*** Study text
I would like to write about my grandmother who had passed a thorny road of a life from the beginning and up to the end with endurance and optimism. For me, such a woman is a hero. She was born in 1944 in the small city Dzhezkazgan. She had never seen her father and her mother had died while in childbirth. In total, there were four children in the family. The elder brother and sister were born from the first marriage of the father, and the grandmother and her elder brother from the second wife. Having lived in a boarding school up to his teenage years, her elder brother took her away to his family. She was brought up in severe conditions, she did everything about the house, cooked meals for the whole family. Since no one ever supported or helped her, so she had to give up her studying at school. Sometimes she had to do lessons at night in a street toilet in darkness and when her brother knew about it, he left her in the street in winter for two hours.

Consequently, at an early age she had to get married because of the insistence of her brother, she couldn’t resist him and it was necessary to obey the will of her elder brother. Having given birth to her child, she had to start back to work. And as it is usual, some kind of problems began to develop between them. The husband began to drink and beat her without reason and she understood that she could not raise her child up and give all necessary for education in such conditions. After her divorce, she moved to Almaty city knowing that there would be no support from relatives and friends.
******
*** Supplied data
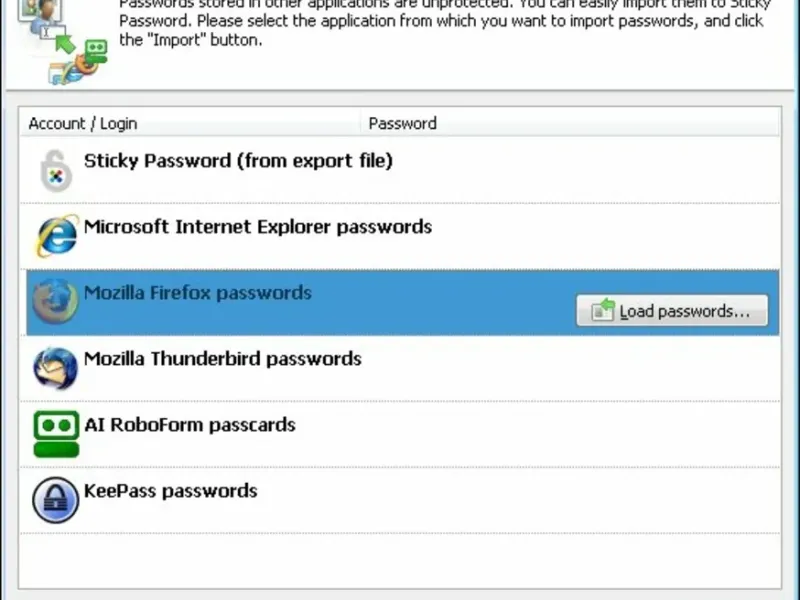The width and height of the screenshot is (800, 600).
Task: Choose the AI RoboForm passcards entry
Action: pyautogui.click(x=190, y=425)
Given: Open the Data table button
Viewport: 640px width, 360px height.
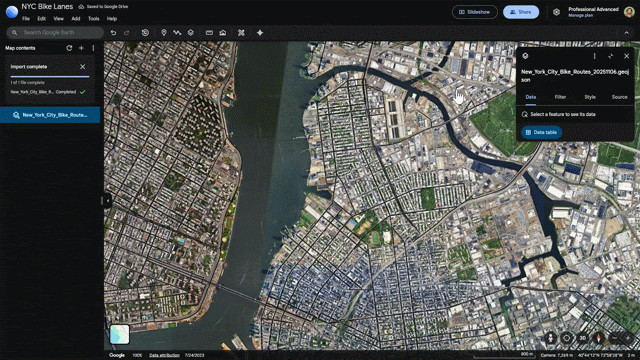Looking at the screenshot, I should click(541, 132).
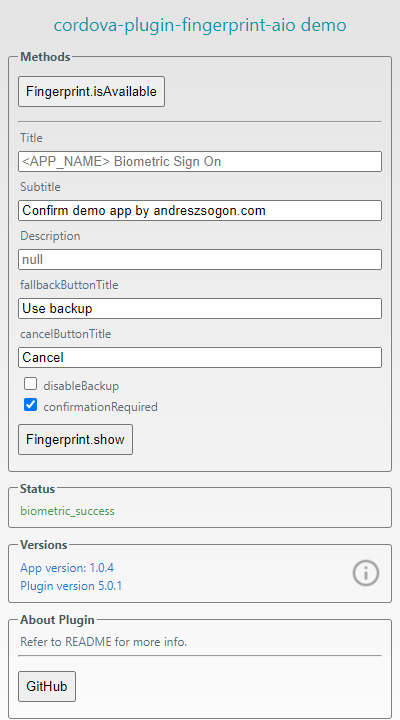The image size is (400, 720).
Task: Select the Description input box
Action: [x=200, y=259]
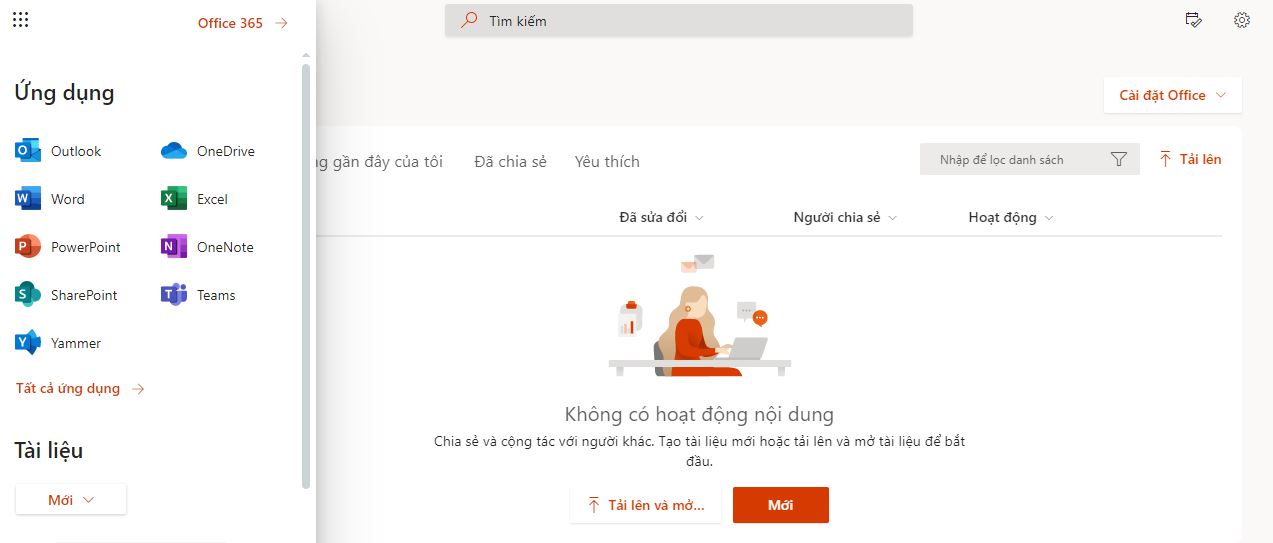Expand the Mới dropdown under Tài liệu

point(71,500)
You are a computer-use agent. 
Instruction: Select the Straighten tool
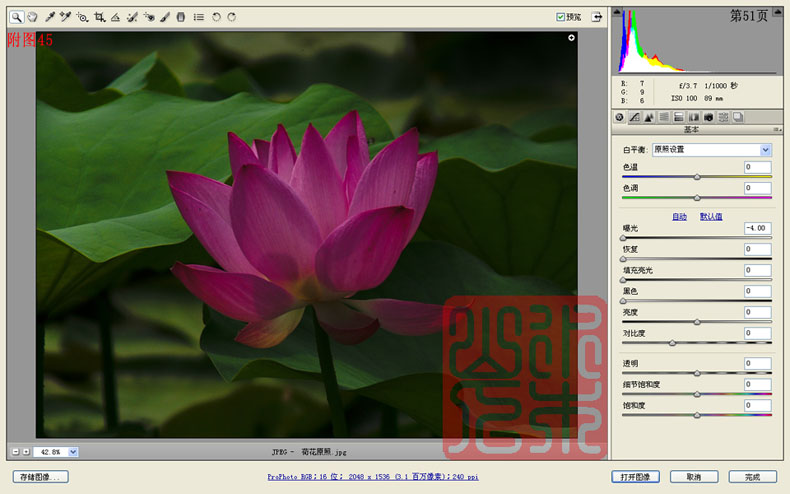click(x=115, y=17)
******
Task instructions
- A) Answer these questions on the essay about the grandmother:
(i) In what year and in what city was she born?
(ii) How many children were in her family in total?
(iii) To which city did she move after her divorce?
- B) Rewrite the paragraph of the essay about the grandmother that begins "Consequently, at an early age" as a short list that keeps its main facts.
- C) Proceed with the essay about the grandmother, starting right after its last sentence.
The records have nothing to do with the text.

Answers to the tasks
- A)
(i) 1944, in Dzhezkazgan.
(ii) Four.
(iii) Almaty.

- B)
- She married at an early age because her elder brother insisted, and she could not resist his will.
- After giving birth, she had to go back to work.
- Her husband began to drink and beat her without reason, and she saw that she could not raise her child and give it the education it needed in such conditions.
- After the divorce, she moved to Almaty, knowing that relatives and friends would not support her.

- C)
Later, having risen up to a significant position and having an excellent reputation as a business woman earning money with blood and sweat, everybody began to appear and ask for her help. And now it had already been a lot of years as our relatives lived in Almaty near to us, on a regular basis getting support up to these days from a 65 year old grandmother. Our childhood had passed carefree and without any refusing to us. But now, recollecting all this, you can understand how actually it was difficult to bear the burden of a single life, on your own on fragile shoulders of a woman, without support from her relatives, friends, or favorite person.

After getting married the second time and having lived together for 40 years, she still considers herself a happy woman though she has to look after her sick husband even after receiving an insult. Not desponding, she reads namaz for 5 years and learned the Arabian language. Every year she goes to Mecca, where the sacred prophet Mohammed had been buried. Now my grandmother Khadzhy. It means that she is sacred, innocent and everyone for whom she asked in front of God.

Thus, she’s remarkable, best grandmother for us and for her great-grandsons. She has raised worthy and fair people. She is like a core for all our families and no one ever dares disobey her. What’s amazing is her internal strong spirit, stability, courage, in spite of the fact that she’s simply a woman!